DATA FOR THIS EXERCISE:
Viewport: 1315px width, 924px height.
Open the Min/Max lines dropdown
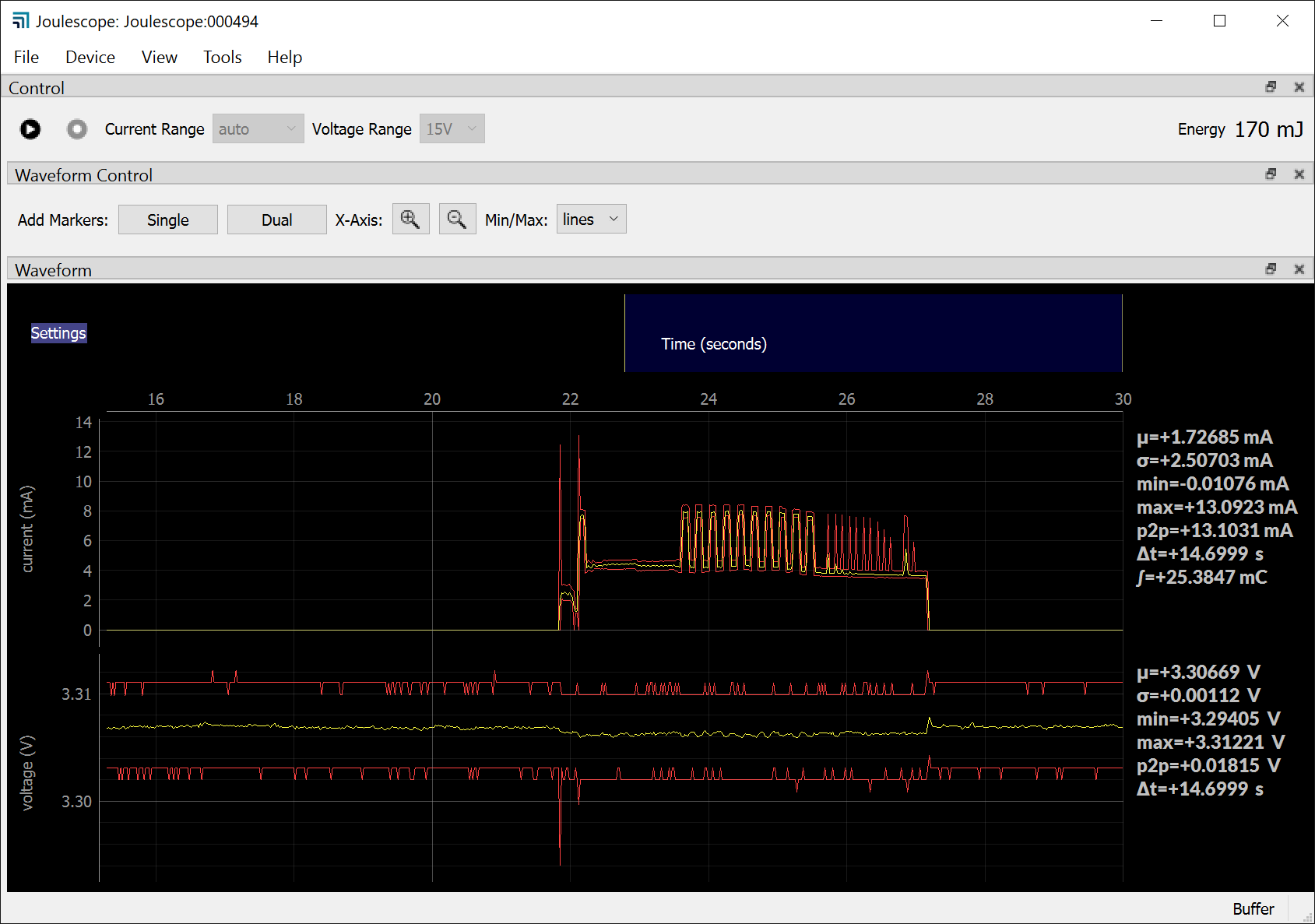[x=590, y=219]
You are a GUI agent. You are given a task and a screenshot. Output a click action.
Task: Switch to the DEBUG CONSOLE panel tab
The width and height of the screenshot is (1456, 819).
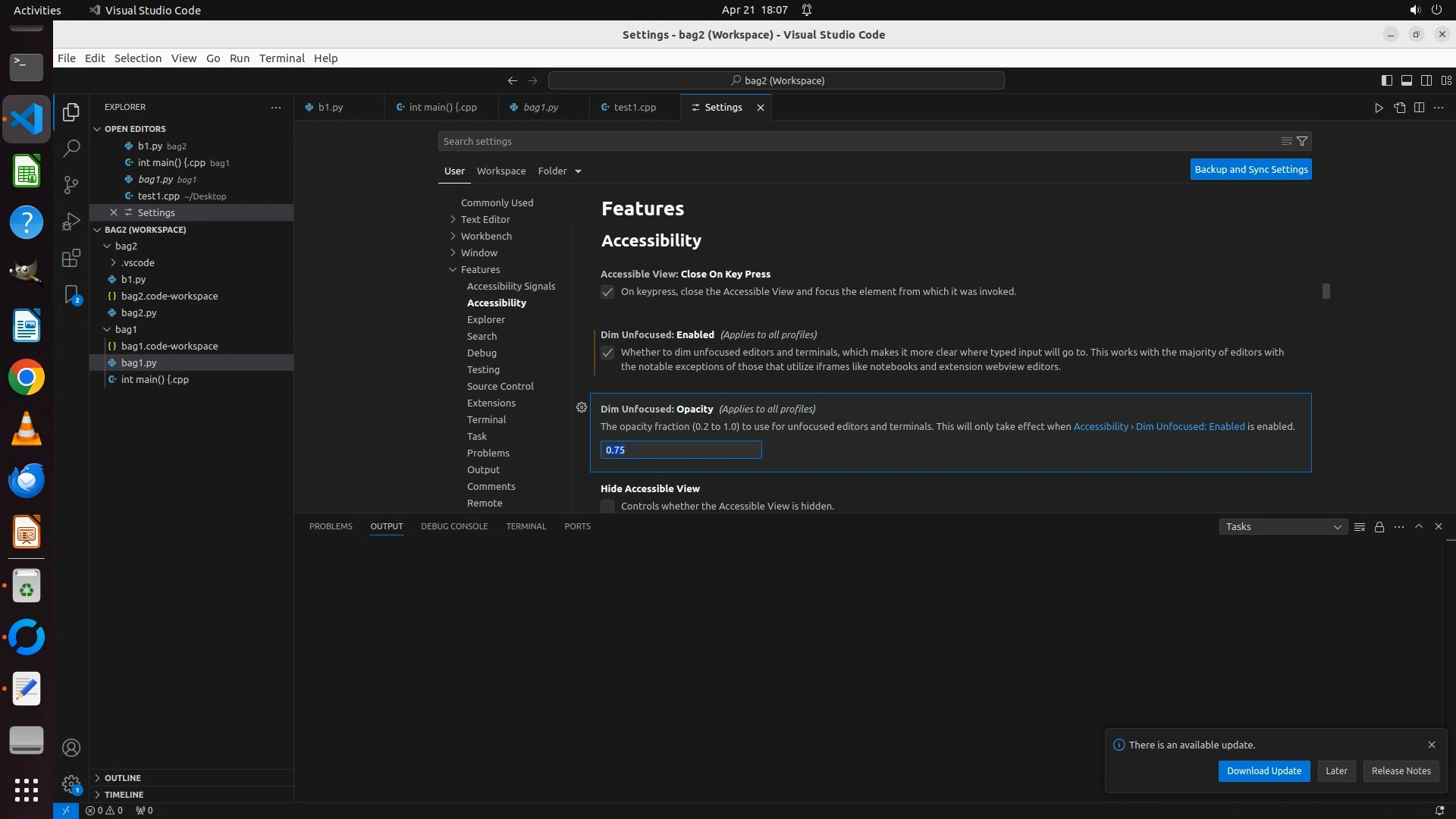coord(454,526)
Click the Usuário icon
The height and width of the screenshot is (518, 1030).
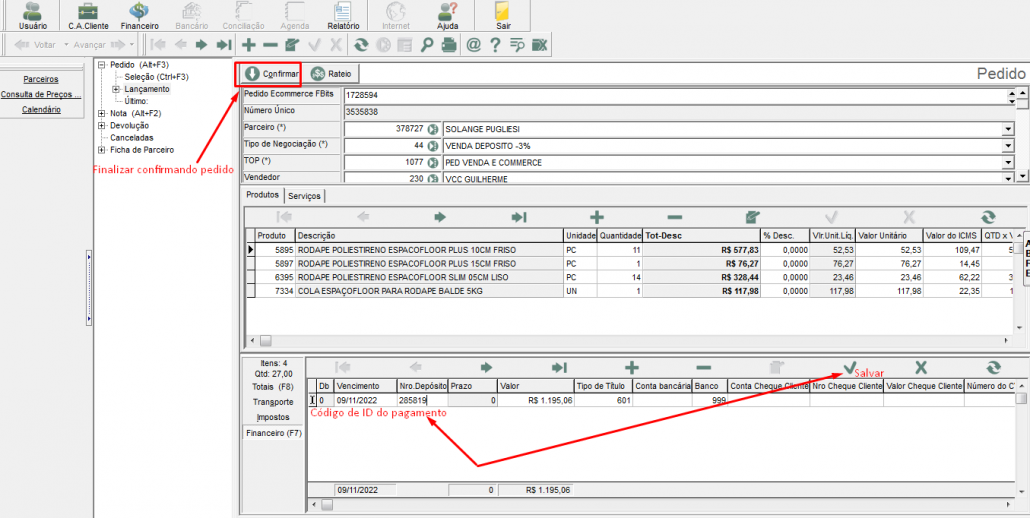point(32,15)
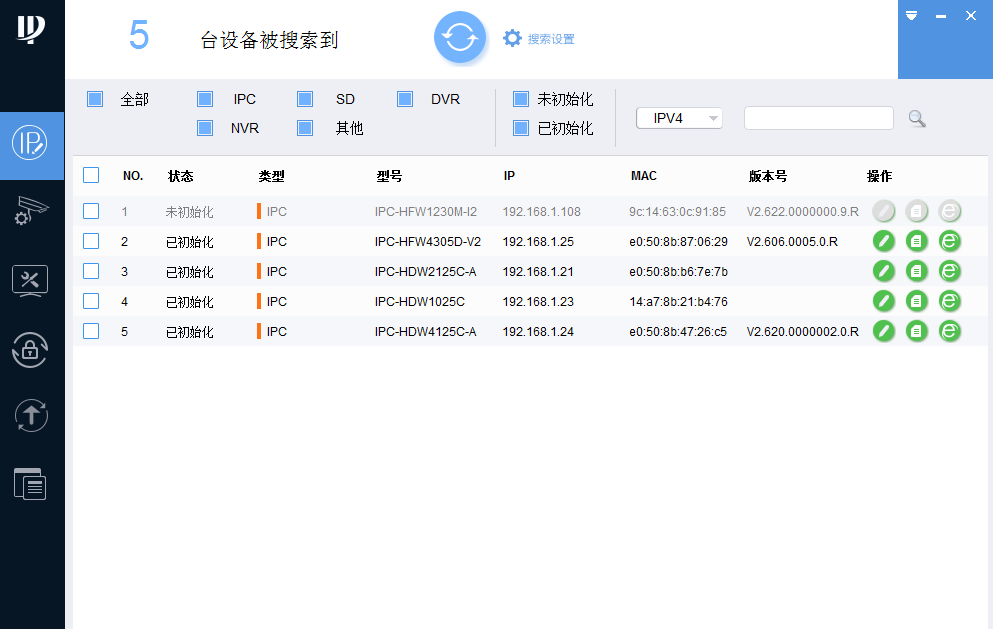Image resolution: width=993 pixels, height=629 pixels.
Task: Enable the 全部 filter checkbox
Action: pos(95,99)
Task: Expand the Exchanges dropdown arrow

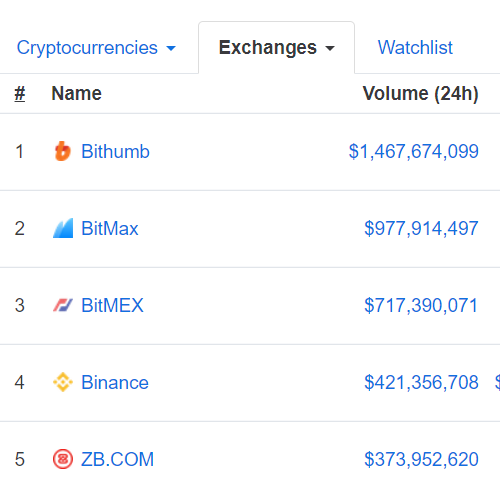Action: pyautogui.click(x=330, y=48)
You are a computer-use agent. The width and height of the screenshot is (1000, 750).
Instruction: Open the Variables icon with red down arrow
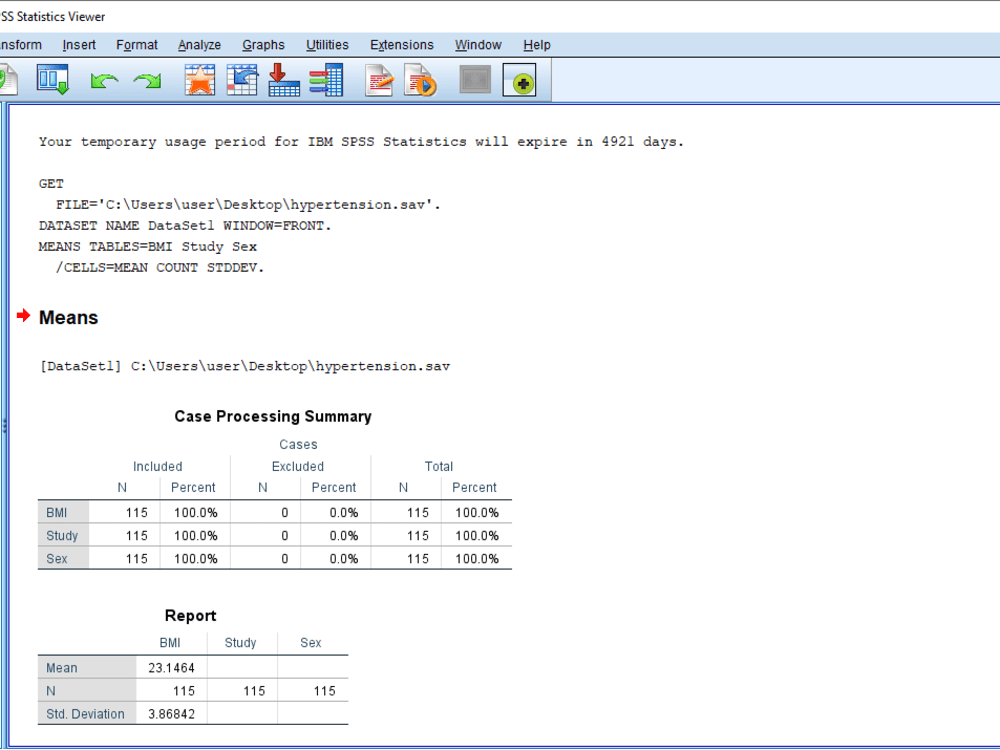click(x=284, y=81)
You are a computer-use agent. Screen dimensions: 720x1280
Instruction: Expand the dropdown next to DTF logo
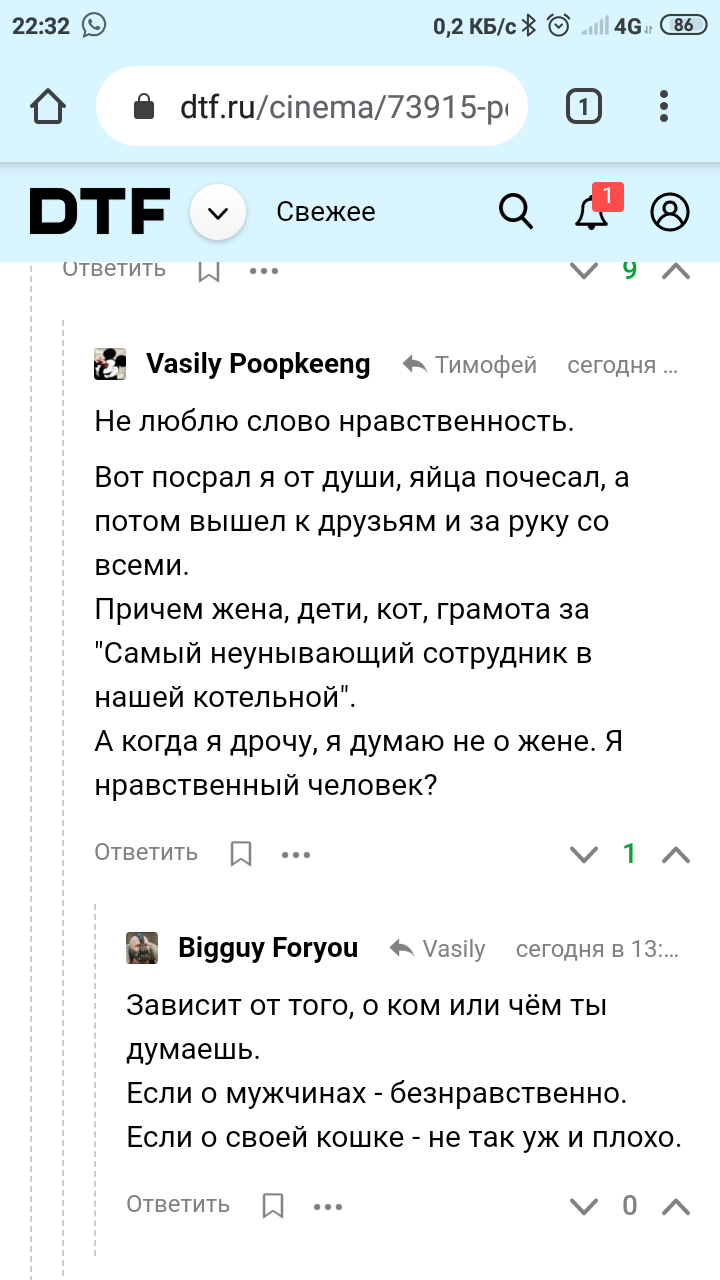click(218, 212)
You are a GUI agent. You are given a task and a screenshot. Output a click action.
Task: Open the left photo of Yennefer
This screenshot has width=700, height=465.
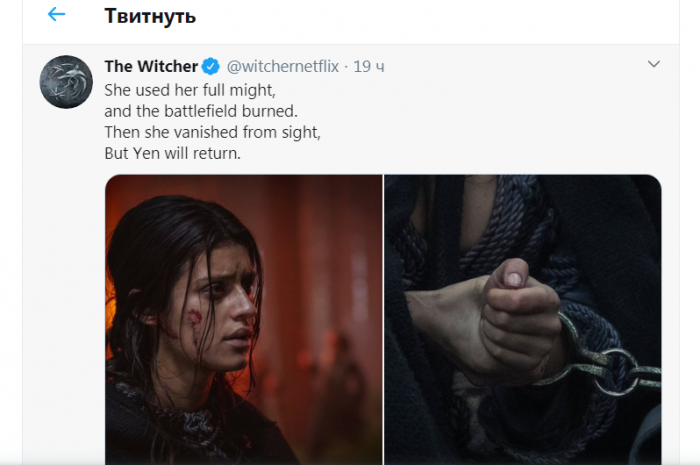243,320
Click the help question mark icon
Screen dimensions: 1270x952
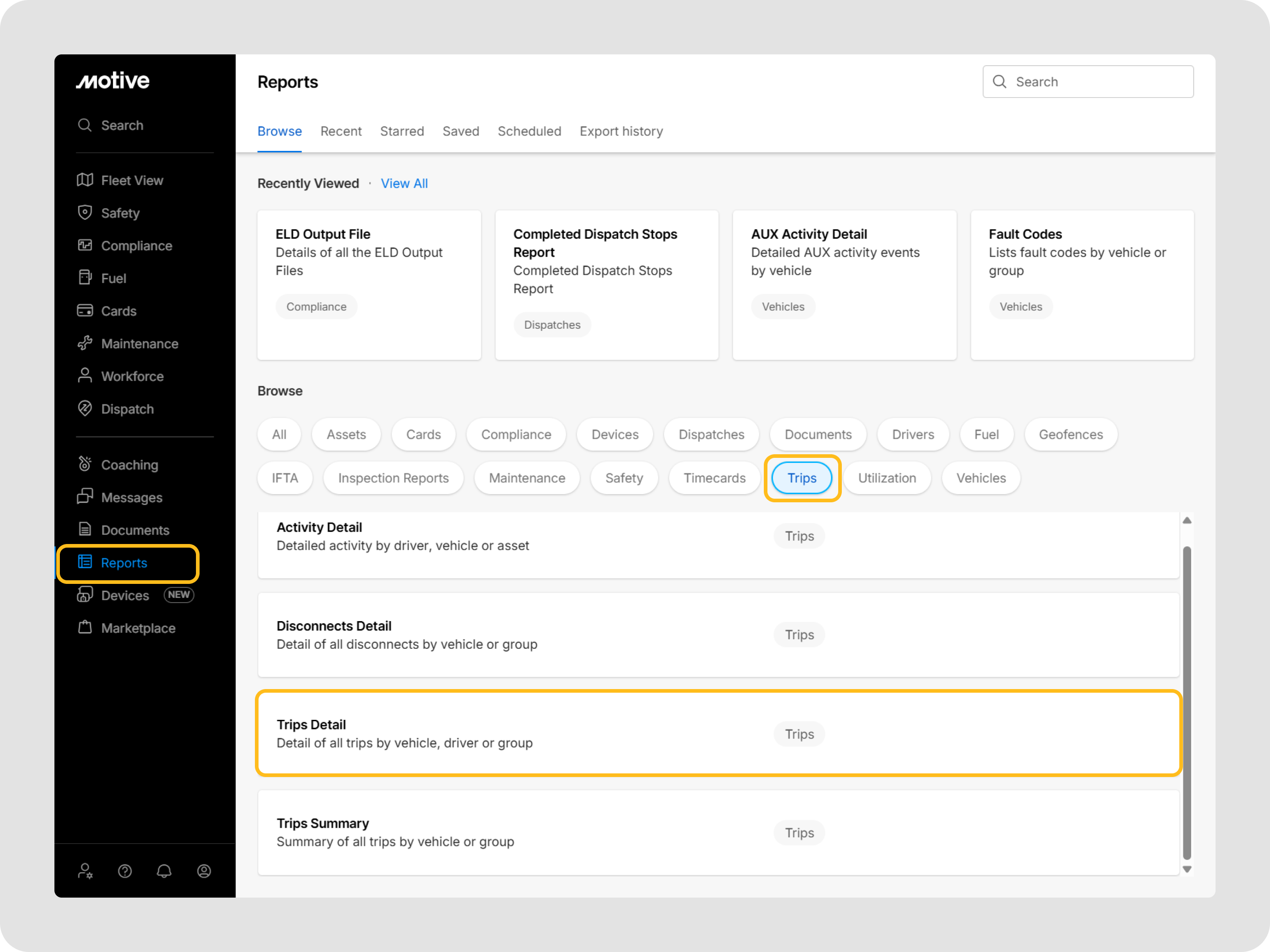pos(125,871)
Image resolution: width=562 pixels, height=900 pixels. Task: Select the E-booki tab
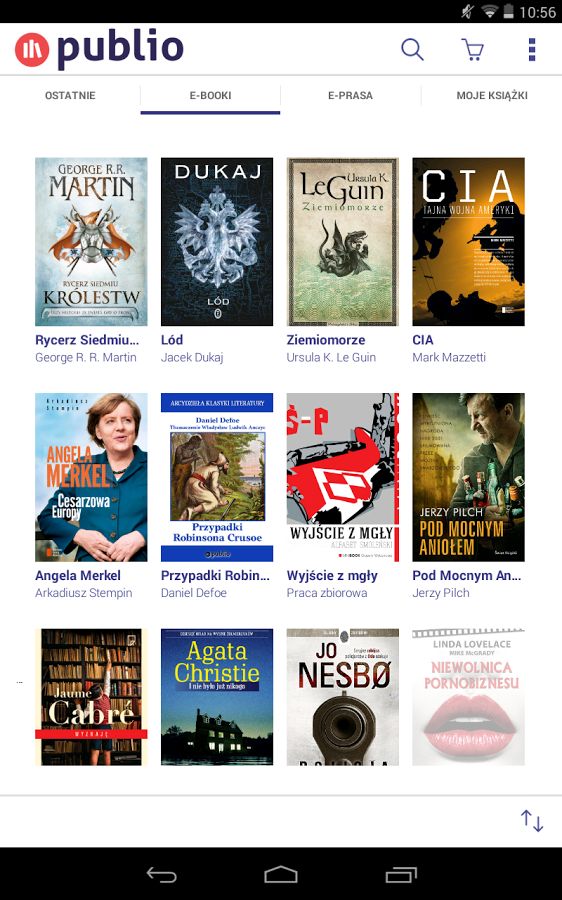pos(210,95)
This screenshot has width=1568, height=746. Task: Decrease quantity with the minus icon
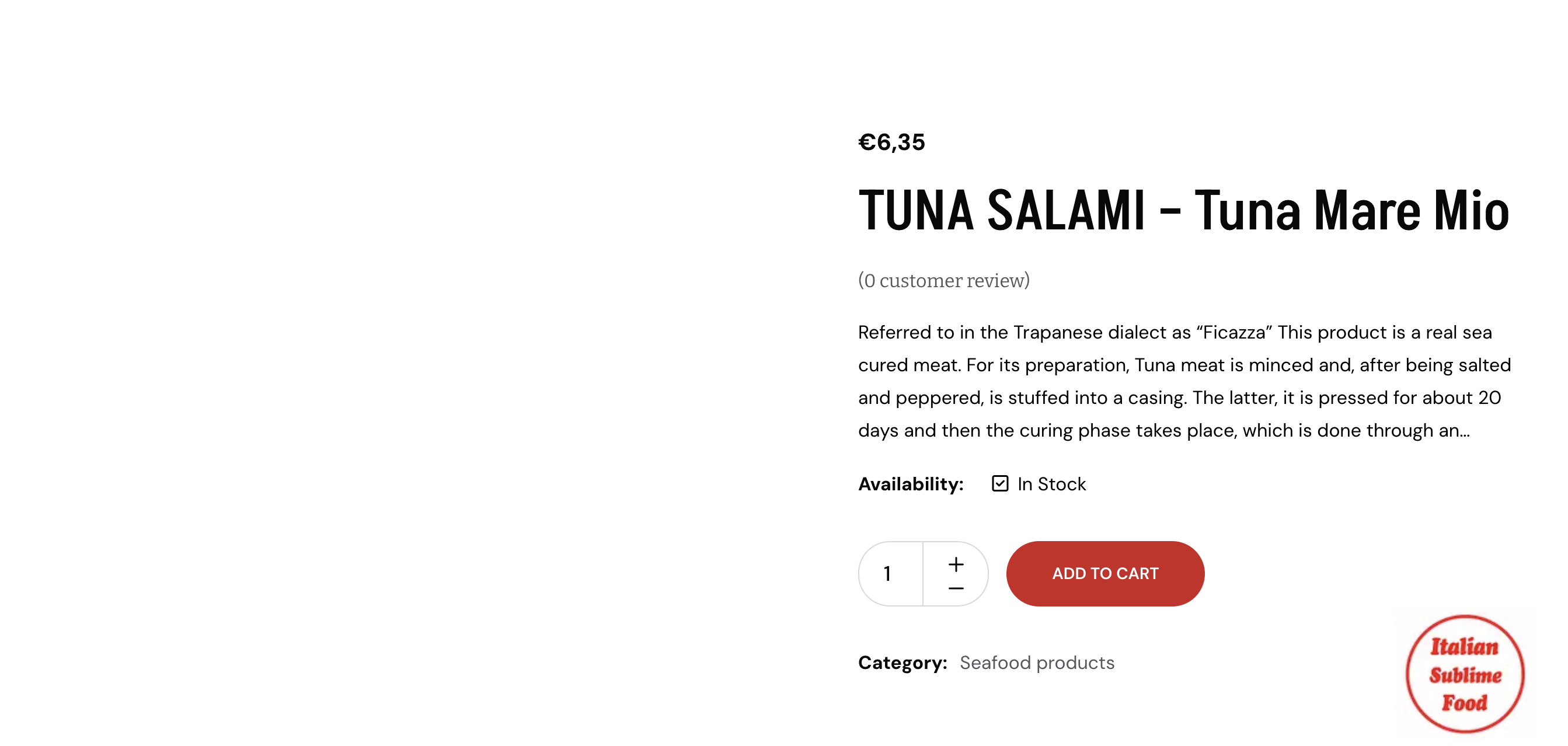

EXERCISE GOAL:
Please edit the material from the line holding "You are a computer-use agent. Screen" through the end of the material, replacing "DTF logo" with "DTF emblem" and keeping everything else the same. Leave the pictures out of your answer.

TASK SOLUTION:
You are a computer-use agent. Screen dimensions: 720x1280
Instruction: Expand the dropdown next to DTF emblem
click(218, 212)
You are a GUI agent. You are given a task and a screenshot. Output a click action.
Task: Open the left photo of Yennefer
This screenshot has width=700, height=465.
243,320
Click the help question mark icon
Screen dimensions: 1270x952
pos(125,871)
Image resolution: width=562 pixels, height=900 pixels. Task: Select the E-booki tab
pos(210,95)
This screenshot has width=1568, height=746. Task: Decrease quantity with the minus icon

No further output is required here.